WORK INSTRUCTION >> Even if the data beneath seems repetitive, write it all out again exactly.

Dataset records >>
Content starts

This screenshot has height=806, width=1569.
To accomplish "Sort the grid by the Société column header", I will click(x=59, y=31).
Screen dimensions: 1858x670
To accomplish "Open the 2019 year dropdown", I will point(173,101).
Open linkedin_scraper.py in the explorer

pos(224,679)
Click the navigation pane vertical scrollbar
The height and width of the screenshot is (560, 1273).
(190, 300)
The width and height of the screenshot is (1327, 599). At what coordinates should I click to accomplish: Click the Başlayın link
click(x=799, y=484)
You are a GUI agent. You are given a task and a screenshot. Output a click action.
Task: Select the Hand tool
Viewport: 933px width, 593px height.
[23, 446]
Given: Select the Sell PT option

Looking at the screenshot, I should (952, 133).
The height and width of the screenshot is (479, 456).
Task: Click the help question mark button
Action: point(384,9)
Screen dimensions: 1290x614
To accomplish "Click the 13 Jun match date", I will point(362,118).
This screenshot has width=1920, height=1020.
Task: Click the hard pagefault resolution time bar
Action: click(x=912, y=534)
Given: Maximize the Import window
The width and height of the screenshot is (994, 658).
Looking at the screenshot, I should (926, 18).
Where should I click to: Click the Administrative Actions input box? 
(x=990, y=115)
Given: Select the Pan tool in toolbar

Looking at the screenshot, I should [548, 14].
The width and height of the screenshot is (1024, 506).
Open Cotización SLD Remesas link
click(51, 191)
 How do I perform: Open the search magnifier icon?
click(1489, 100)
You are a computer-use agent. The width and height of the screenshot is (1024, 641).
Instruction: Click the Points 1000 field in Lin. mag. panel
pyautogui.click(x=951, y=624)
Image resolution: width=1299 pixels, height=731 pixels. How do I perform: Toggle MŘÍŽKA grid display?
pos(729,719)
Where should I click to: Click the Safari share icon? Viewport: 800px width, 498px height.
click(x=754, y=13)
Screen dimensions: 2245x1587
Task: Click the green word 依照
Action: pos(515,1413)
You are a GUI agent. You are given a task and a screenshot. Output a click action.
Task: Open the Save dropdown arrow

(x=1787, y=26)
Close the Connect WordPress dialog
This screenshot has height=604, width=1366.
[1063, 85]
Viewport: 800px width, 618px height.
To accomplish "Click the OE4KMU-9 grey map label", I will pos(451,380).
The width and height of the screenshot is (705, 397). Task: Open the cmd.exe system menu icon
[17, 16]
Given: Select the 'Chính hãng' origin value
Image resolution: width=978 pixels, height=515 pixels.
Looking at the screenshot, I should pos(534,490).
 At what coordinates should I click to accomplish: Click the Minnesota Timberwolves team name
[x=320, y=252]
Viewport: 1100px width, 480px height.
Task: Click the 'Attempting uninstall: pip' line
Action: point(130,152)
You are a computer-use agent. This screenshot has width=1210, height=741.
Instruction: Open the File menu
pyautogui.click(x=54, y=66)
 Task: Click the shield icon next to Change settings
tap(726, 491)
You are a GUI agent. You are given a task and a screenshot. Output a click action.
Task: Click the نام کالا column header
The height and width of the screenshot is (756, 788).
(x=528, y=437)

Content ends

RESULT >>
This screenshot has height=806, width=1569.
To accomplish "Sort the grid by the Société column header", I will click(x=59, y=31).
Screen dimensions: 1858x670
To accomplish "Open the 2019 year dropdown", I will point(173,101).
Open linkedin_scraper.py in the explorer

pos(224,679)
Click the navigation pane vertical scrollbar
The height and width of the screenshot is (560, 1273).
(190, 300)
The width and height of the screenshot is (1327, 599). At what coordinates should I click to accomplish: Click the Başlayın link
click(x=799, y=484)
You are a GUI agent. You are given a task and a screenshot. Output a click action.
Task: Select the Hand tool
Viewport: 933px width, 593px height.
[23, 446]
Given: Select the Sell PT option

Looking at the screenshot, I should (952, 133).
The height and width of the screenshot is (479, 456).
Task: Click the help question mark button
Action: point(384,9)
Screen dimensions: 1290x614
To accomplish "Click the 13 Jun match date", I will point(362,118).
This screenshot has width=1920, height=1020.
Task: Click the hard pagefault resolution time bar
Action: click(x=912, y=534)
Given: Maximize the Import window
The width and height of the screenshot is (994, 658).
Looking at the screenshot, I should (926, 18).
Where should I click to: Click the Administrative Actions input box? 
(x=990, y=115)
Given: Select the Pan tool in toolbar

Looking at the screenshot, I should [548, 14].
The width and height of the screenshot is (1024, 506).
Open Cotización SLD Remesas link
click(51, 191)
 How do I perform: Open the search magnifier icon?
click(1489, 100)
You are a computer-use agent. The width and height of the screenshot is (1024, 641).
Instruction: Click the Points 1000 field in Lin. mag. panel
pyautogui.click(x=951, y=624)
Image resolution: width=1299 pixels, height=731 pixels. How do I perform: Toggle MŘÍŽKA grid display?
pos(729,719)
Where should I click to: Click the Safari share icon? Viewport: 800px width, 498px height.
click(x=754, y=13)
Screen dimensions: 2245x1587
Task: Click the green word 依照
Action: pos(515,1413)
You are a GUI agent. You are given a task and a screenshot. Output a click action.
Task: Open the Save dropdown arrow

(x=1787, y=26)
Close the Connect WordPress dialog
This screenshot has height=604, width=1366.
[1063, 85]
Viewport: 800px width, 618px height.
To accomplish "Click the OE4KMU-9 grey map label", I will pos(451,380).
The width and height of the screenshot is (705, 397). Task: Open the cmd.exe system menu icon
[17, 16]
Given: Select the 'Chính hãng' origin value
Image resolution: width=978 pixels, height=515 pixels.
Looking at the screenshot, I should pos(534,490).
 At what coordinates should I click to accomplish: Click the Minnesota Timberwolves team name
[x=320, y=252]
Viewport: 1100px width, 480px height.
Task: Click the 'Attempting uninstall: pip' line
Action: point(130,152)
You are a computer-use agent. This screenshot has width=1210, height=741.
Instruction: Open the File menu
pyautogui.click(x=54, y=66)
 Task: Click the shield icon next to Change settings
tap(726, 491)
You are a GUI agent. You are given a task and a screenshot. Output a click action.
Task: Click the نام کالا column header
The height and width of the screenshot is (756, 788).
(x=528, y=437)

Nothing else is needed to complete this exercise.